BREAKING THROUGH: Rebels ‘made ourselves relevant’ with season of firsts
Published 12:01 pm Thursday, June 16, 2016
The days of Ole Miss softball being bullied are over.
At least that’s the message head coach Mike Smith believes his team sent to the rest of the country this season.
In just two seasons at the helm, Smith has started a turnaround that saw the Rebels play in the NCAA Tournament this spring. Any real amount of success has been hard to come by for a program that put together just its fourth winning season since 2005, but Ole Miss experienced an amount it never has this season that Smith hopes laid the groundwork for bigger things to come.
Ole Miss set a single-season school record with 41 wins and won 11 Southeastern Conference games, tied for the most ever in a season, to finish ninth in the league standings after being pegged to finish next to last in the preseason. The Rebels won their first-ever SEC Tournament game with a 4-2 upset of then-No. 15 Georgia and earned the program’s first regional berth in school history, beating Tulsa in its NCAA Tournament debut before being eliminated by eventual national champion Oklahoma.

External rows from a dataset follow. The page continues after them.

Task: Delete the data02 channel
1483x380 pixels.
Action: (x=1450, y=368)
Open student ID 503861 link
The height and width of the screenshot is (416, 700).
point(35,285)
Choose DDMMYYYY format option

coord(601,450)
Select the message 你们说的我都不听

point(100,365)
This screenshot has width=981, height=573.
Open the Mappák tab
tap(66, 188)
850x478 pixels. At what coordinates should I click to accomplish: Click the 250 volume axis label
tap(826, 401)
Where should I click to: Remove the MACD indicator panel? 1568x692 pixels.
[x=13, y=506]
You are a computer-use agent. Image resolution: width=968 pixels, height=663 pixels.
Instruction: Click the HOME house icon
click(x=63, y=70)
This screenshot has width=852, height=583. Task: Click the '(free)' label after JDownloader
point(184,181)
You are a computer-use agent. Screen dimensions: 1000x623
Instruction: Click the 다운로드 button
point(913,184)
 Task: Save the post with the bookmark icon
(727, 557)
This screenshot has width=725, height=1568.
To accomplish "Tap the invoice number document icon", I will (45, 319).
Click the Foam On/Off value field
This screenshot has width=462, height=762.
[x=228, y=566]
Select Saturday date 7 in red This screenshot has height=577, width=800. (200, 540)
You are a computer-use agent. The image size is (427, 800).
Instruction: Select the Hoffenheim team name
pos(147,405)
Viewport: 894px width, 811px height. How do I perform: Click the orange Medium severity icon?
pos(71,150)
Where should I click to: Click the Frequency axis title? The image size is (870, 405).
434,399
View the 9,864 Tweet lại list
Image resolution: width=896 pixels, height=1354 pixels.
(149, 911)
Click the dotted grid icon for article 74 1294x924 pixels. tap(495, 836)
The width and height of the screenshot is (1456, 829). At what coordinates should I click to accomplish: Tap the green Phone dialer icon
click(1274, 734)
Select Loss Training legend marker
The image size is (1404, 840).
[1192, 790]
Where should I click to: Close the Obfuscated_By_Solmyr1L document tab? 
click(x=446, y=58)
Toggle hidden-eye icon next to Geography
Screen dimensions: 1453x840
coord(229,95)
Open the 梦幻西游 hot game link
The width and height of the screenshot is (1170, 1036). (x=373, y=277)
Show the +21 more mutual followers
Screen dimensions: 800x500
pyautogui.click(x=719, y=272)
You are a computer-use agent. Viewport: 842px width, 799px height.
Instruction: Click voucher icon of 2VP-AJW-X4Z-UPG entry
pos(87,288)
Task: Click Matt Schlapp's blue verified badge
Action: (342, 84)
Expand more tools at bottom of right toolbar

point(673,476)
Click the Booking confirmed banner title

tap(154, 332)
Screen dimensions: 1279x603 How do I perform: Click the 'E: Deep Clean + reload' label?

“We’re just not the program on the schedule where teams are going to go in and think, ‘OK, this is an opportunity to get two easy wins,’” said Smith, whose first two Ole Miss teams are the first in school history to post back-to-back winning seasons. “I think it shows that we’re relevant and that we are potentially a top-25 program playing in the SEC and competing daily with the best teams in the country. … I think we have kind of arrived and made ourselves relevant in the softball world.”
Smith, who was recently awarded a contract extension, would be lying if he said he saw all of this coming this soon, though he said he had an inkling this year’s squad would be “pretty decent” with young talent blending with significant contributors back from a 30-win team the previous season. Senior Madi Osias grew into an ace in the circle with a 23-10 record and a 2.97 earned run average, Ashton Lampton, Dakota Matiko, Miranda Strother and Elantra Cox all hit .300 or better and shortstop Hailey Lunderman was a sparkplug as a freshman, bursting onto the college scene with a team-best .371 average.
Unwavering approach
But the biggest reason for the quick fix, Smith said, has been a shift in the mindset of the program that started when Smith was hired away from McNeese State in May 2014. Leading McNeese State to back-to-back Southland Conference regular season championships before arriving in Oxford, Smith had a disciplined way of winning, something he wasn’t about to change at his new gig.
“If (a player) had an academic issue, they got suspended for certain games,” Smith said. “If they didn’t do something on the field, they didn’t play. If they missed signs, they didn’t play or they came out of ballgames. It just became a black and white program. There was no gray area. I think that’s how it’s been at every program that I’ve been at. We train these girls as a blue-collar mentality.
“Losing became not OK with our players, and I think that really changed our mindset. Even last year, I think losing was OK for some of them. We really focused on that this year, and losing wasn’t OK.”
The Rebels will have to find another No. 1 option in the circle with Osias out of eligibility, but they’ll have more players back than not with every position player from the regular lineup returning.
The objective now is to do more than taste the postseason.
“Our process now is to win the regional and host. We’ll take that,” Smith said. “Any time you get to a super regional, anything goes because it’s the best 2 of 3 series. I think if we have an opportunity to win a regional and fulfill that one goal, I think it’s a very realistic goal to get to Oklahoma City (for the Women’s College World Series).”